[[ Study text, beginning ]]

Skip to main content

Bird flu could trigger the next pandemic

Matt Cardy/Getty

If you mention the threat of AI, says Devi Sridhar in The Guardian, people assume you’re talking about artificial intelligence. But there’s another AI that poses a “much more immediate” threat to humanity: avian influenza. On Tuesday, it was reported that two poultry workers in England had tested positive for H5N1, adding to a growing number of cases in mammals who have come into contact with infected birds. In January, 3,000 sea lions died in Peru after contracting the disease; a month earlier, 2,500 infected seals in Russia perished. There haven’t yet been any confirmed cases of transmission between mammals. But given recent research showing that H5N1 samples can spread efficiently between ferrets, it may only be a matter of time.

[[ Study text, end ]]
[[ Study material, beginning ]]

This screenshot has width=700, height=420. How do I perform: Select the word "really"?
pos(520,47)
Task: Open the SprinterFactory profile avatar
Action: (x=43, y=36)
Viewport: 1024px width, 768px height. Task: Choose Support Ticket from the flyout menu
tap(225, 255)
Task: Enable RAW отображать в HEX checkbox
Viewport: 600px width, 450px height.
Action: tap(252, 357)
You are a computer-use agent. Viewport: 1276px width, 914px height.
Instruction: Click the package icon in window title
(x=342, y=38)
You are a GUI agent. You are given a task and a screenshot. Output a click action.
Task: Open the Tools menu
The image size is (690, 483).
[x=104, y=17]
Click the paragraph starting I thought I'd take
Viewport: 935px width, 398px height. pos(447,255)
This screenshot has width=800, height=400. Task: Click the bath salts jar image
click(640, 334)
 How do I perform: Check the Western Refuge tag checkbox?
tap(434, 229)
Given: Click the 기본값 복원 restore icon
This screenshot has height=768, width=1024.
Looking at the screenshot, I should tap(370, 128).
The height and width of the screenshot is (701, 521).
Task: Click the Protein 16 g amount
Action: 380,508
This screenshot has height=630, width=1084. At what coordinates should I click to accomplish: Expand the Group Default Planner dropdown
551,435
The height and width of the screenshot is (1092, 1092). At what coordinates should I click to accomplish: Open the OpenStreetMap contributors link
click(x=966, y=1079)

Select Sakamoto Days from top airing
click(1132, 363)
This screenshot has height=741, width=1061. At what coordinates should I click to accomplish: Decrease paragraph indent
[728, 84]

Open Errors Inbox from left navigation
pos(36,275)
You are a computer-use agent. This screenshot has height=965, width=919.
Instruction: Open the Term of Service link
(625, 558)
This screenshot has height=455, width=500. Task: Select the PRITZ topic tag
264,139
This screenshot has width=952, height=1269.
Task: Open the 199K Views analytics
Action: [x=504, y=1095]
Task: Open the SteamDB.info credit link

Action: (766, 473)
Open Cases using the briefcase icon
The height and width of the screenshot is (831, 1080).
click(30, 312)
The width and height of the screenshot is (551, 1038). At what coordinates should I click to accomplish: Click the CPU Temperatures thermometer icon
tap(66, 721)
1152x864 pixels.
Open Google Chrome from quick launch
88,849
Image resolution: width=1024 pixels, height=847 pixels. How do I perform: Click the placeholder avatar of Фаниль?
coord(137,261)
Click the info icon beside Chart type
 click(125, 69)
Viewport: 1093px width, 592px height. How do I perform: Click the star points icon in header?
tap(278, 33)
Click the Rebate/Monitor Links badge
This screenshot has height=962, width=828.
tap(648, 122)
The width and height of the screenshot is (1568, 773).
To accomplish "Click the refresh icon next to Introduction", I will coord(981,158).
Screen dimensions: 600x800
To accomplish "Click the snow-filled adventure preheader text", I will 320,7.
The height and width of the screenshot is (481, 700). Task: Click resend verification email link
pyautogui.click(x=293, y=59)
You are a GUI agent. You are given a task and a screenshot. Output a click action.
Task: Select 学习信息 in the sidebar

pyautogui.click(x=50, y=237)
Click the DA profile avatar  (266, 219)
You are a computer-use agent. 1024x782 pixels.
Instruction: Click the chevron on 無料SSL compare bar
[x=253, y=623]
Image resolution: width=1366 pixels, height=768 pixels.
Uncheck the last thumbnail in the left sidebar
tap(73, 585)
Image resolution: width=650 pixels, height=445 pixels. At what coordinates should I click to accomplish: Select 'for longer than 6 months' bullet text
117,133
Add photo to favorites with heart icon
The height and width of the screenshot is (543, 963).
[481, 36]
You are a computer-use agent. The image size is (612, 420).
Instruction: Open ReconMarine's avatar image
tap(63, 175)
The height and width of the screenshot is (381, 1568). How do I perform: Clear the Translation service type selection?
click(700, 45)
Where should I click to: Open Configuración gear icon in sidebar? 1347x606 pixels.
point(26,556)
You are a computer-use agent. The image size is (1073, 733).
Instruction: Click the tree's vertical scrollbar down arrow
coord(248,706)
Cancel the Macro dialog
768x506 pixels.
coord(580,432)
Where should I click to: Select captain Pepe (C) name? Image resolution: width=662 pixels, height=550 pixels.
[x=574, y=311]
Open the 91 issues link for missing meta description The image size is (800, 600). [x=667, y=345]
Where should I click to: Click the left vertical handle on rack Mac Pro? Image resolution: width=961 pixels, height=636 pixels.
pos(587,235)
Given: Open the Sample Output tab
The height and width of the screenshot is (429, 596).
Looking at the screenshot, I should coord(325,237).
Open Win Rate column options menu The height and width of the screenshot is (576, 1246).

[[ Study material, end ]]

-- What to do --
Continue the bird flu article above, starting right after its last sentence.

-- Task answer --
The disease is devastatingly contagious. Each bird can infect as many as 100 others; if you see a wild bird such as a duck or seagull, “it’s more likely than not” that they have the virus. Among poultry, the flu has a “near 100% fatality rate”, and scientists estimate that if it does hop to humans, between 50% and 60% of all those infected – including children – will die. While there are vaccines in the works, the only ones that can be mass-produced are created by incubating doses in chicken eggs – which wouldn’t be easy if poultry populations were wiped out by the disease. People may well be fatigued with government-backed vaccine development programmes after Covid. But if officials don’t act fast, this could become the “next human pandemic”.